Ее вторая реплика разительно противоречила первой, и я был готов ответить взрывом негодования, но вовремя заметил слезы в ее глазах и смягчился. Разрумянившись, мечтательно глядя в окно, она говорила, как в бреду: ты такой способный, это все говорят, ты такой талантливый, это любой подтвердит, и я совсем не ощущаю жизнь с тобой как бремя, и если на нашу долю все-таки выпадут испытания, если мне все-таки придется туго, я - я в этом свято убеждена - сумею достойно пронести свой крест, я все стерплю, и ты всегда будешь чувствовать мою поддержку.
Она не шутила. Она улыбалась, но отнюдь не шутила. Блаженная улыбка блуждала по ее лицу. Слезы стояли в глазах. Я не мог быть неприветлив и холоден с ней в такую минуту. Она излагала свою программу, потому что все предусмотрела. Она верила, что мы оба родились под счастливой звездой; но если грянет лихая година и на ее плечи ляжет особая ответственность, она не спасует. Вера в мой талант укрепляла ее решимость, а начальник отдела Худой, по доходившим до меня слухам, уже не раз давал повод думать, что он самого высокого мнения о моих способностях. Со своей стороны, я никогда не сомневался, что, имея дело с начальником отдела Худым, я имею дело с великим человеком. Я вдруг почувствовал, как тесен наш круг и что мне в нем уютно. Я осыпал милую головку жены поцелуями.
Но меня ждали дела и неприятности. Я вышел. У подъезда потирал озябшие руки и пританцовывал на выпавшем за ночь снегу молодой человек, и как-то он очень уж страшно мне не понравился. Мне почудилось в нем сходство с Верой. Могу ли я отказать своему взгляду в наметанности? Это ее родственник. Нет, мне не показалось. Скорее всего, это ее брат. Я не берусь объяснить, в чем тут дело, но не понравился, ужасно не понравился мне взгляд, каким этот молодчик время от времени поглядывал на мрачный провал подъезда, на окна дома, быстрый, внимательный, оценивающий взгляд, его лицо не понравилось мне, холодное, отчужденное, жестокое. А есть только одна причина, по которой брат Веры мог очутиться возле моего жилища. Пальто! Тревога закралась в мое сердце.
Я даже несколько замешкался у выхода, словно запутался в невидимых сетях, потрепетал, словно пойманная рыбка. Так что же - уже началось? Они обложили меня как зверя? Теперь и у меня все как в жизни Никиты? Но почему? Как? Из чего? Из чего могло начаться такое? Я поспешил к трамвайной остановке, держись непринужденно, шептал мне внутренний голос. Тот человек не пошел за мной.

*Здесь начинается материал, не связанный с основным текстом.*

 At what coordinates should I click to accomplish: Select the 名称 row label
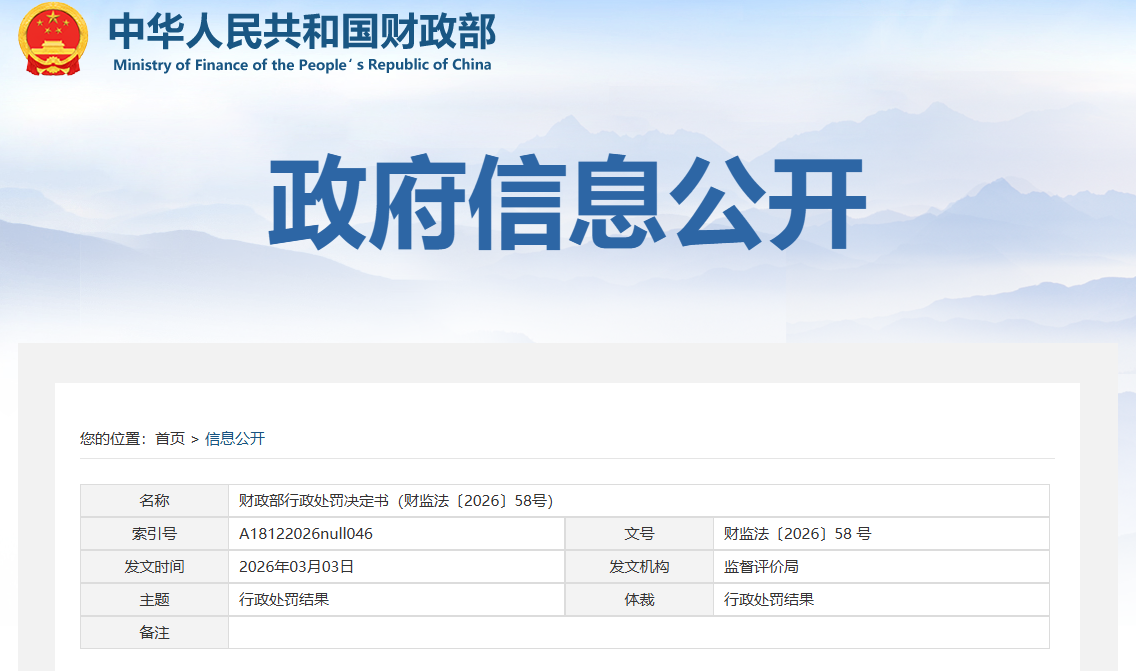pos(154,500)
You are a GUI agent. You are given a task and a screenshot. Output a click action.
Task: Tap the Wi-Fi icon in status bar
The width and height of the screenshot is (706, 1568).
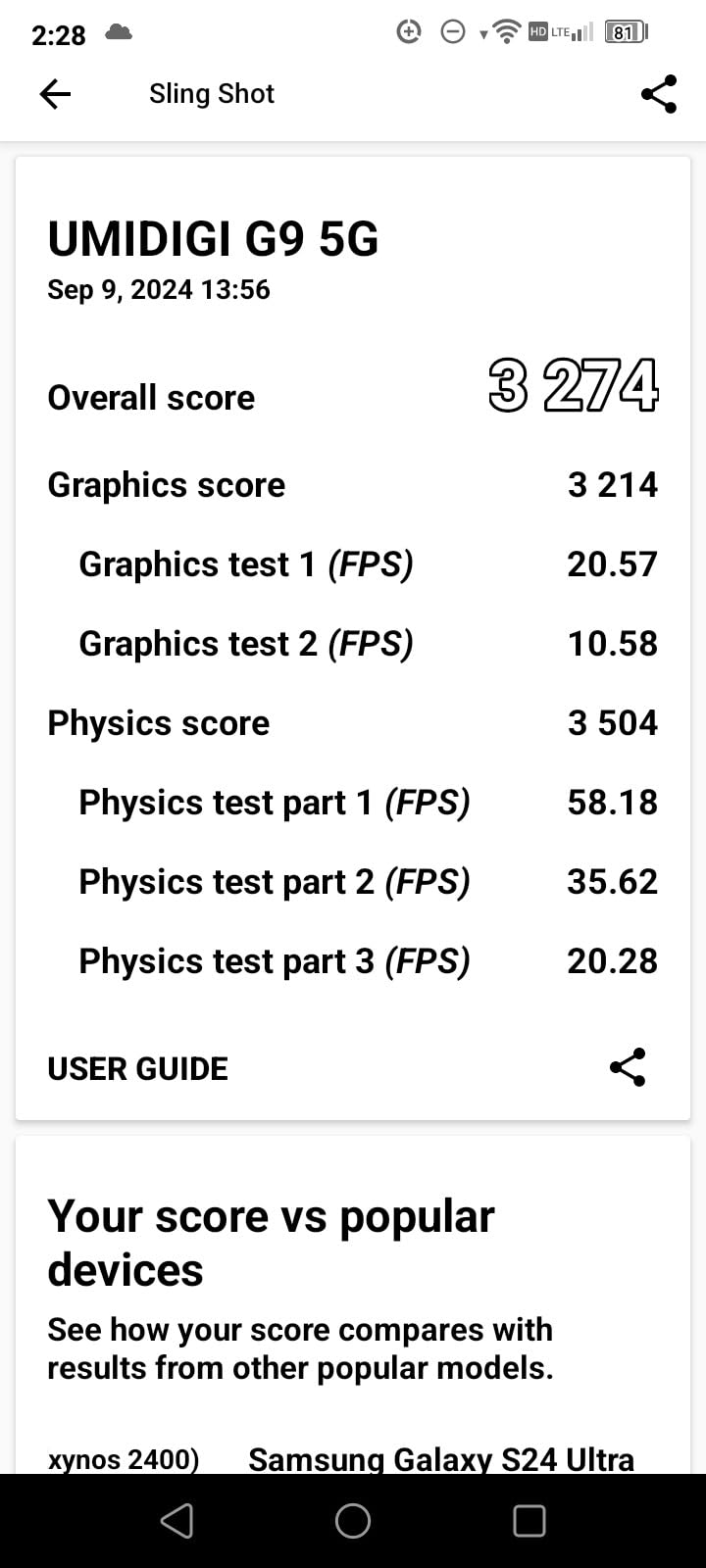click(x=507, y=32)
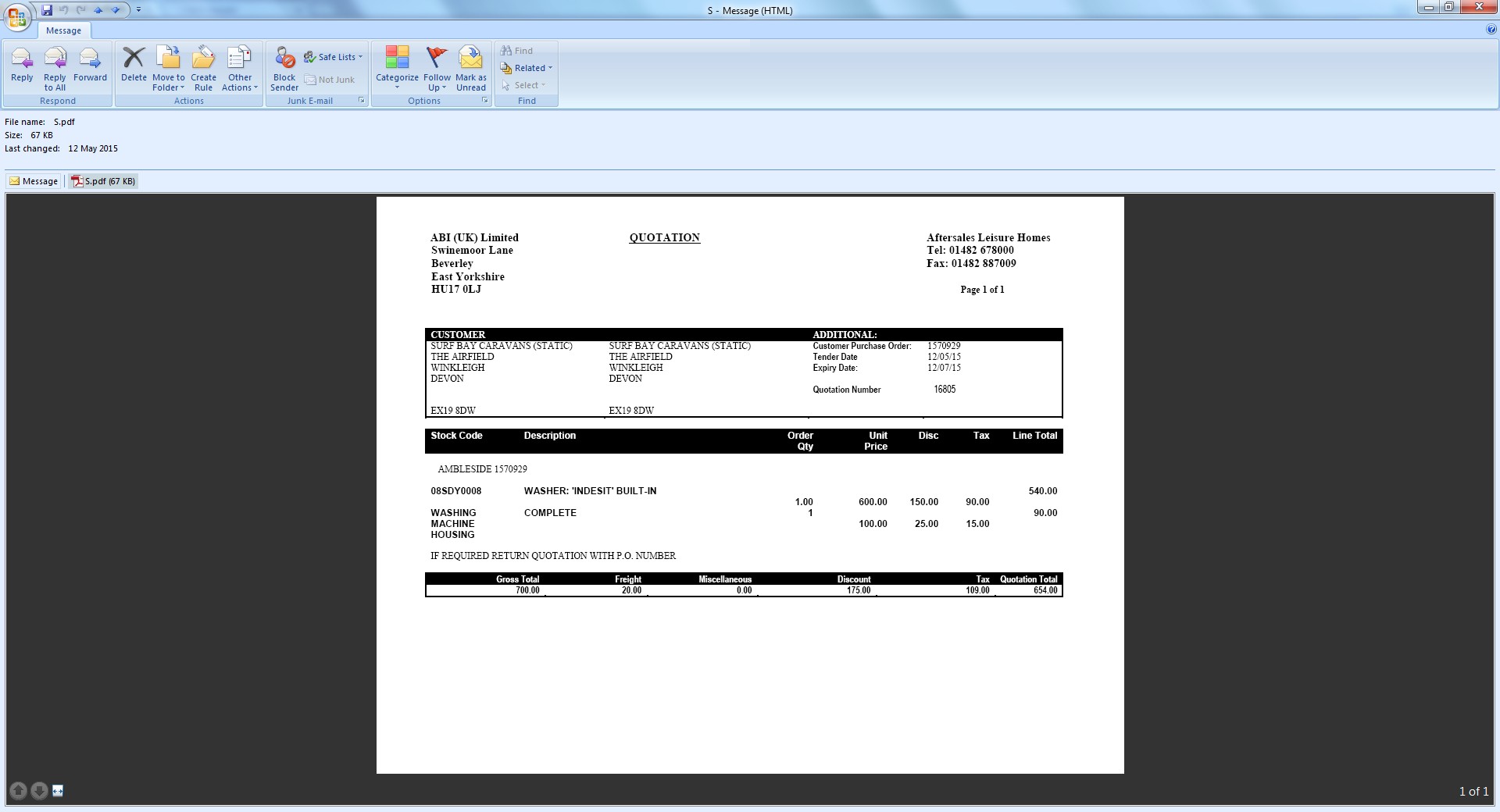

Ну а вдруг случилось так, что Вера этой ночью замерзла и ее труп лежит сейчас в морге? Стоит ли мне держаться с достоинством, следуя наставлениям внутреннего голоса? Одно дело, когда совесть чиста, и совсем другое, когда ты виновен в чьей-то гибели. Не втянуть ли, пока не поздно, голову в плечи, чтобы не выглядеть смешным потом, когда тебя, этакого вальяжного, грубо возьмут за шиворот? Вдруг уже допросили Суглобова, и он показал, под присягой или как там это делается, что я отнял у девушки пальто? И меня ищут?
Ерунда! Как могло бы это случиться? с какой стати ей замерзать? Сегодня вдвое холодней, а я пойду в одном пиджаке и - выживу.
А если с собой покончила? В записке настрочила, что я на ее невинность покушался, пальто у нее отобрал и жить ей в таких условиях не под силу. Нет, и это чепуха!
Нехорошее чувство переполняло мою душу. Не знаю, на кого кстати было бы обрушить его. Я и о себе думал нехорошо. Оглядел пассажиров трамвая редколесье да и только. Уныние, как после стихийного бедствия. Унылый народ. Унылый край. Странно, что в это морозное воскресное утро всего лишь два с половиной человечка едут в трамвае, две старушки, одна из них заглянула мне в глаза. За мутным стеклом, отделявшим кабинку водителя от салона, маячила темная голова мастера, чье мастерство несло нас по гладким ручейкам рельс. Отделенная от меня, от старушек, от половинки человека, ехавшей вместе с нами, на редкость обособленная, самостоятельная голова. Я долго не мог сообразить, что значит эта половинка, это был сверток, похожий на мой, я думал, что в нем ребенок. Старушке, заглянувшей мне в глаза, я ответил вопросительным взглядом, и она поспешно отвернулась.
Я сошел близко от дома Веры. 11 часов. Слабость в коленках.